The contrasting findings may result from use of different criteria for assessing populations growth rates. Even in the same forest, variation in criteria can lead to different conclusions. For example in BCI forest, Charles et al. [12] used per-adult recruitment rate to assess populations growth rates and their finding supported CCT; but Comita et al. used seedling survival for the assessment and their findings did not support CCT [15], [17]. This result may simply reflect that most low-abundance species possess higher per-adult recruitment rate and lower survival rate than do common species [5], [12]. However, survival is only one factor affecting species recruitment [5], [12]. It is worth noting that low survival rates of rare species can be offset by higher seed production or seedling survival [18] and be expressed as high recruitment per adult. Thus, at the community level, we argue that per-adult recruitment rate should be a better measure of population growth.

In addition, varied life stages and growth forms may also affect the assessment of CCT. For example, by considering growth forms, Connell et al. [10] found evidence for CCT only among understory trees. Thus, aspects such as the tree’s growth form and life stage should be considered while evaluating CCT.

Beyond the controversy about the general action of CCT, little is known whether CCT prevails across wide geographical ranges. Most studies addressing CCT have been conducted in the tropical forest [4][6], [10], [12][13], with few conducted in subtropical and temperate forests [14], [19][20]. Combining previous results, Lambers et al. [20] analyzed the relationship between the proportion of tree taxa experiencing density-dependent mortality and latitude. Their results indicated that density-dependent mortality did not increase over tropical latitudes, thus contradicting the idea that density-dependent mortality is responsible for the latitudinal gradient in species diversity. However, as an indirect assessment, this study may be insufficient to detail the relationship between NDD and latitude. For example, Lambers et al. did not consider that previous studies used two different criteria, based on, respectively, on tree life stage and growth, possibly leading to different inferences. Therefore, further studies are required to elucidate the relation between NDD and latitude.

In this study, we investigated the presence of CCT in tree communities at different latitudes and the relationship between NDD (or CCT) and latitude. We systematically established sample plots at three latitudes encompassing tropical, subtropical and temperate zones and analyzed the data with identical methods. We sought to detect NDD in all three communities and to compare NDD between rare and common species. Two widely used methods were applied to detect density dependence in these communities and distinguish the action of NDD between rare and common species.

Methods

Ethics Statement

Our observational and field studies were approved by the administration of the Bawangling National Nature Reserve, Heishiding Nature Reserve and Changbai Mountain National Nature Reserve, China.

The Study Sites

Site 1.

Bawangling National Nature Reserve (18°50’∼19°05’ N, 109°05’∼109°25’ E, Figure 1.H), Hainan Island, China (hereafter the ‘tropical’ site).

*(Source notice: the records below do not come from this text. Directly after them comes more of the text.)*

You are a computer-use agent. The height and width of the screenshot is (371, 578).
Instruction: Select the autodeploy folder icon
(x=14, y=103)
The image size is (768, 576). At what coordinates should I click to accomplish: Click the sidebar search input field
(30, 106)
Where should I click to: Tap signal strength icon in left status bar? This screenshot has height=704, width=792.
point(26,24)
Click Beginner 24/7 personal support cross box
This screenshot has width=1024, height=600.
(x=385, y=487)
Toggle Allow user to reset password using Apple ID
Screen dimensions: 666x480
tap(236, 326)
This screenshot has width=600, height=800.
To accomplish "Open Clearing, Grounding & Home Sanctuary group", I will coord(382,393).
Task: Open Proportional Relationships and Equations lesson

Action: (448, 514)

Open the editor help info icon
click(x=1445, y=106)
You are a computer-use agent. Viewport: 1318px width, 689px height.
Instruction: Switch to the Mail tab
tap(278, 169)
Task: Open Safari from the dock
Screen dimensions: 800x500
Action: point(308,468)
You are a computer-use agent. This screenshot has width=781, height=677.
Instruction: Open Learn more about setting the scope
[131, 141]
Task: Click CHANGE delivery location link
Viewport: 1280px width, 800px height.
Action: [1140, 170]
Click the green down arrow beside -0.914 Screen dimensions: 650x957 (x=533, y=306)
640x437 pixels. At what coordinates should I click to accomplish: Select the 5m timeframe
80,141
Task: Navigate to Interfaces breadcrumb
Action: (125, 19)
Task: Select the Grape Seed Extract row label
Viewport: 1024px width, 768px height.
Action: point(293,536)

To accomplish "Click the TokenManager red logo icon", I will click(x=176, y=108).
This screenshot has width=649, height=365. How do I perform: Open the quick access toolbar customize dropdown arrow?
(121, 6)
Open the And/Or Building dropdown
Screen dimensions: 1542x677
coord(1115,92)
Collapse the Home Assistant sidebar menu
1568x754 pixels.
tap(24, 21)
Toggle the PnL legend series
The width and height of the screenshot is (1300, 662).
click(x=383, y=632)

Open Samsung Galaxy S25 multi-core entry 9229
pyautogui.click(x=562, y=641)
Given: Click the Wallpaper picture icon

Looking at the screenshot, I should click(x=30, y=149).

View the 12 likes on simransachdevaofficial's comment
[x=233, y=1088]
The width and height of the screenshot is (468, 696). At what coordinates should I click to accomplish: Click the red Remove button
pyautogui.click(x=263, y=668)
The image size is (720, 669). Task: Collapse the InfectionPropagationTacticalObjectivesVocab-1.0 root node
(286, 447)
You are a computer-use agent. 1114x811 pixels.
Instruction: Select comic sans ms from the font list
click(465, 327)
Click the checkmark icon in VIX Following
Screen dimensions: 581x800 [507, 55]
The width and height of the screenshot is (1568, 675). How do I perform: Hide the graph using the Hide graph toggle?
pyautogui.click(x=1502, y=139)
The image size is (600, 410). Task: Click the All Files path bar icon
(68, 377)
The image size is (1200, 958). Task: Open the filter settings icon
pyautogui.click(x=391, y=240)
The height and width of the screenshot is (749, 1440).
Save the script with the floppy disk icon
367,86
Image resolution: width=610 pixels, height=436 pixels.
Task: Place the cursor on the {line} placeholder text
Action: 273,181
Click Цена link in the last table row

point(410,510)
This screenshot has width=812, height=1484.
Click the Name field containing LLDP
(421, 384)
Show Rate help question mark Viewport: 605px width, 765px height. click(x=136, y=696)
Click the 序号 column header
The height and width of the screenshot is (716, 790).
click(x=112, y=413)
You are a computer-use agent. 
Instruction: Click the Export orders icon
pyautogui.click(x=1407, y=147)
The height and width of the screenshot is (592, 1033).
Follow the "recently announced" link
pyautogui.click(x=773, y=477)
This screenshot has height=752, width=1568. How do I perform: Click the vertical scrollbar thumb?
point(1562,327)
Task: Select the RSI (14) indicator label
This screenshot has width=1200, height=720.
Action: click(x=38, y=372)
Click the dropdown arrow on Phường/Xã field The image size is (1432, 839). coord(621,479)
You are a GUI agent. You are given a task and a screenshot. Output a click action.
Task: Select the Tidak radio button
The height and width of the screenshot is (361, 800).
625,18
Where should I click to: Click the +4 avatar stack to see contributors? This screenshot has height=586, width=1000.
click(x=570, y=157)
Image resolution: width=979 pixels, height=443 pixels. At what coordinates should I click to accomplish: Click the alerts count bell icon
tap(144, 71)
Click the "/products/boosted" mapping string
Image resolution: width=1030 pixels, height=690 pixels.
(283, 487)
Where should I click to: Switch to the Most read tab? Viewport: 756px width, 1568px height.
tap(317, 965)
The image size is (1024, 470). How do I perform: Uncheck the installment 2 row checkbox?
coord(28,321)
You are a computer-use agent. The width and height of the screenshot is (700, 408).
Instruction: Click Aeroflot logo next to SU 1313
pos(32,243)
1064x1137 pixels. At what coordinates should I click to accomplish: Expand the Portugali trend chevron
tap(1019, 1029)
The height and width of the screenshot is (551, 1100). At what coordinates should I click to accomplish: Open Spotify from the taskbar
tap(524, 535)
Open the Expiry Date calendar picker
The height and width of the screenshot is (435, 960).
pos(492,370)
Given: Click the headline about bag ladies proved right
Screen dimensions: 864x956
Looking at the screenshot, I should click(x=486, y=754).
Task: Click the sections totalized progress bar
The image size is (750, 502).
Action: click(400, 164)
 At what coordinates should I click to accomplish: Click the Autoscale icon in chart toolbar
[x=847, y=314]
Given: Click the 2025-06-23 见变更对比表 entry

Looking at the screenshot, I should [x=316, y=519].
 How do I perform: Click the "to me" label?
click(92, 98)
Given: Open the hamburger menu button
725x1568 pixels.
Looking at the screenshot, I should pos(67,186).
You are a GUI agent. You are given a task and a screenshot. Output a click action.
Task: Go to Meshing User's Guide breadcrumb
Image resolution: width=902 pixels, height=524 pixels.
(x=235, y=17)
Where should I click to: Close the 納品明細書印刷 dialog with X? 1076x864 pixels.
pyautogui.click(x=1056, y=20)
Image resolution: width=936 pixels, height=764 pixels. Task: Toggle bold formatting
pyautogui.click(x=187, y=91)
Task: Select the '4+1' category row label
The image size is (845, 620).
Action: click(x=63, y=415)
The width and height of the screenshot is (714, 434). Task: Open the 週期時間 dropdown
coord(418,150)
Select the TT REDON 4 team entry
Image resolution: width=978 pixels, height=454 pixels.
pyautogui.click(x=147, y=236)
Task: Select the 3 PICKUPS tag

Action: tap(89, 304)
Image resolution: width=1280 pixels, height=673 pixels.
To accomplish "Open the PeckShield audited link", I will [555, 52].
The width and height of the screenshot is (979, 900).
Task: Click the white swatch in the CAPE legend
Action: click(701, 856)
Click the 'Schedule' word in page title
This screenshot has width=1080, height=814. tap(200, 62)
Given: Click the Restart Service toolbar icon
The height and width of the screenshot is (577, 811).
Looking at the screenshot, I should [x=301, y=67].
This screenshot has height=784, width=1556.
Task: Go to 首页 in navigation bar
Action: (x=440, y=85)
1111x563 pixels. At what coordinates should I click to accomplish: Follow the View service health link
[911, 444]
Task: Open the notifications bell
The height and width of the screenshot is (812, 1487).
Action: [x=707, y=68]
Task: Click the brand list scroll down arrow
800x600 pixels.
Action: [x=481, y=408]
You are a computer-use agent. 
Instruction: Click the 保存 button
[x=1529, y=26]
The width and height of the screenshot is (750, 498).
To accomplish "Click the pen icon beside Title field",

The total area of this reserve is 72,000 hm2. The elevation of the study site is 800∼900 m, and the slope is 5∼15°. Climate is tropical monsoon, with an annual average temperature of 23.6°C, and annual precipitation of 1,500∼2,000 mm [21]. The vegetation is an old-growth tropical montane rain forest with Dacrydium pierrei, Xanthophyllum hainanense, Syzygium araiocladum, Ixonanthes chinensis, Castanopsis hystrix and Syzygium chunianum as the dominant species [22].

Site 2.

Heishiding Nature Reserve (23° 25’∼23° 30’ N, 111° 49’∼111° 55’ E, Figure 1.I), Guangdong Province, China (hereafter the ‘subtropical’ site). This reserve has an area of 4,000 hm2. The study site at an elevation of 300∼400 m, with slopes of 15∼30°. Climate is seasonal, southern subtropical moist monsoon with annual average temperature of 19.6°C. The average annual precipitation is 1,743.8 mm, of which 79% falls between April and September. The vegetation is subtropical evergreen broadleaved forest [23], with Cinnamomum porrectum, Cryptocarya concinna, Pinus massoniana, Quercus chungii and Schima superba as the dominant species.

Site 3.

Changbai Mountain National Nature Reserve (41° 42’∼42°1’ N, 127° 38’∼128° 0’ E, Figure 1.J), Southeastern Jilin Province, China (hereafter the ‘temperate’ site). The total area of the reserve is 196,465 hm2. The elevation of the study site is approximately 1,000 m with slope is less than 5°. The annual precipitation is 700∼1,400 mm and falls mainly during June, July and August. The annual average temperature is about 3∼7°C, and the relative humidity is 72∼75% [24]. The vegetation belongs to the Northeast China - Japan forest plant zone, including Acer mandshuricum, Acer mono, Syringa reticulate and Tilia amurensis as dominant species.

Field Methodology

During 2007–2008, three 1-ha permanent plots (100 m×100 m) were established at each of the three study sites described above. Each plot was divided into 100 subplots (10 m×10 m). Four seedling plots (1 m×1 m) were placed around the center of every other subplot. In total, 600 seedling plots were located in 3-ha of permanent plots at each site (Figure S1).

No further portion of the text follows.